She nodded again, more enthusiastically this time. Sam was amazing, she thought,
and
insightful. “You’re right, Sam. And even when he was younger, he’d plunge himself into things, forming clubs, or devoting himself to a friend’s political campaign.” She laughed. “And usually, the candidate he backed was the most outspoken, controversial guy around.”

Sam pulled out a long yellow pad while Brittany was talking and started to jot things down. His smile was hidden as he listened and wrote. Besides delighting him by just being beside him, Brittany was going to help him create a terrific board game. And she didn’t even seem aware that her opposition to the game had drifted out the window about two miles back.

She continued, her voice lifting and falling with humor and love as she spoke of her father. “He’s even project-oriented with us, wanting us to climb up the ranks in scouts, for example.” She laughed and her eyes sparkled happily. “Dad always says one of his concerns is that there’re two projects he’s not completed.

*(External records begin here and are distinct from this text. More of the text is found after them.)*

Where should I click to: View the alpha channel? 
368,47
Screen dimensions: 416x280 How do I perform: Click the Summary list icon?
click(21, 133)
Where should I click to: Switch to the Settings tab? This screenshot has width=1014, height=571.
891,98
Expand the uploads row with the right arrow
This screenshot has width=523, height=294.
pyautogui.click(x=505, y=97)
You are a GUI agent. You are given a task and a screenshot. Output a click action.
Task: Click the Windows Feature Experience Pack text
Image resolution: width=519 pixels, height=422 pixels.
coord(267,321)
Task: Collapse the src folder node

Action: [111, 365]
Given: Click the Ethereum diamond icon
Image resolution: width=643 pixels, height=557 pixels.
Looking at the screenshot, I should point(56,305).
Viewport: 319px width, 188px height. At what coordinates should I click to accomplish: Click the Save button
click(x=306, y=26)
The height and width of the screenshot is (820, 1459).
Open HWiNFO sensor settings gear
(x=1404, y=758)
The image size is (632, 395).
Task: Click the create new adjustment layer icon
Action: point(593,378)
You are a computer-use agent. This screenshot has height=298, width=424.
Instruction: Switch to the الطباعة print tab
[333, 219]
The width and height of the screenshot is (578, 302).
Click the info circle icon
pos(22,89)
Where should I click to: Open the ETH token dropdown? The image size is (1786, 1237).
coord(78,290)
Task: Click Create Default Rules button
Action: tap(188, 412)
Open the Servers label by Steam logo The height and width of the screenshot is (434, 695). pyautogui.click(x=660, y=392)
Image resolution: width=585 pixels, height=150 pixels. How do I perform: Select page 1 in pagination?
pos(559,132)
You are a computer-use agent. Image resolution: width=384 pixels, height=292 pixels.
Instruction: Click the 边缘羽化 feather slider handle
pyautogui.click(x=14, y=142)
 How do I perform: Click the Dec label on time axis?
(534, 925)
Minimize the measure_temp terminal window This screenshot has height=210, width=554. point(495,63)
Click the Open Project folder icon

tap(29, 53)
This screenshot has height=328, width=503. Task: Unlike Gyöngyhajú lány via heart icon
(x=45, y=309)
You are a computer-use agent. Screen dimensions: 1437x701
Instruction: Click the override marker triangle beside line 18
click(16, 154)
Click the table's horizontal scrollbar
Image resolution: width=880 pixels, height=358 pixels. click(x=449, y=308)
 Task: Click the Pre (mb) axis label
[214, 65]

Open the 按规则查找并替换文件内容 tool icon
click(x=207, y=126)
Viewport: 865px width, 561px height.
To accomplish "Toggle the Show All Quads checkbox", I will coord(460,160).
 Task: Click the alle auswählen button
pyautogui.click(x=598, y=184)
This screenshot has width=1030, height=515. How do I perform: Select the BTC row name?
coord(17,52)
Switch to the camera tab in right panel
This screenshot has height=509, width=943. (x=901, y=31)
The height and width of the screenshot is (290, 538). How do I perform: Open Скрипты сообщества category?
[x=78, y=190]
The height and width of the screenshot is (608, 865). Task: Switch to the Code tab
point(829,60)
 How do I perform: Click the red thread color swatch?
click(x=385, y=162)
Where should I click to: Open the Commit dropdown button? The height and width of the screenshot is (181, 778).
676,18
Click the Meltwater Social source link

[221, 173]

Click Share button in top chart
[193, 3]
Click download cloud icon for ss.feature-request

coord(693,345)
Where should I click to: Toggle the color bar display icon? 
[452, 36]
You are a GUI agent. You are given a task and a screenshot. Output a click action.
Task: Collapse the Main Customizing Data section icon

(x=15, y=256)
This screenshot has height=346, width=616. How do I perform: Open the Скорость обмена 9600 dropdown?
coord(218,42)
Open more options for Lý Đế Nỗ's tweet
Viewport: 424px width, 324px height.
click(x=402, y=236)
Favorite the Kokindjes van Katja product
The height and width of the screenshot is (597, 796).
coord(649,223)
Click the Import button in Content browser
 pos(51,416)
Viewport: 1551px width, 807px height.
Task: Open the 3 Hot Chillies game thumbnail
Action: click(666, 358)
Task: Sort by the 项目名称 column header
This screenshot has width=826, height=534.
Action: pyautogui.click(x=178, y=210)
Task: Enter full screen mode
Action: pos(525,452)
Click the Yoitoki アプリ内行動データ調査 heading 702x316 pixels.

He never became an eagle scout.”

Chuckling, Sam pulled his pipe out of a pocket and tapped down the tobacco. “And …?”

She shook her head and sunlight caught in the wavy, wayward strands of reddish-gold. “And the other he’ll
never
give up on—to see his girls ‘married and settled,’ as he puts it.”

“Well, Sara has begun that little project.”

“Yes, and Dad’s thrilled about it. He shakes his head at me, though.”

“You’re not the ‘settling’ type?” Sam watched as a thoughtful look clouded over her beautiful eyes.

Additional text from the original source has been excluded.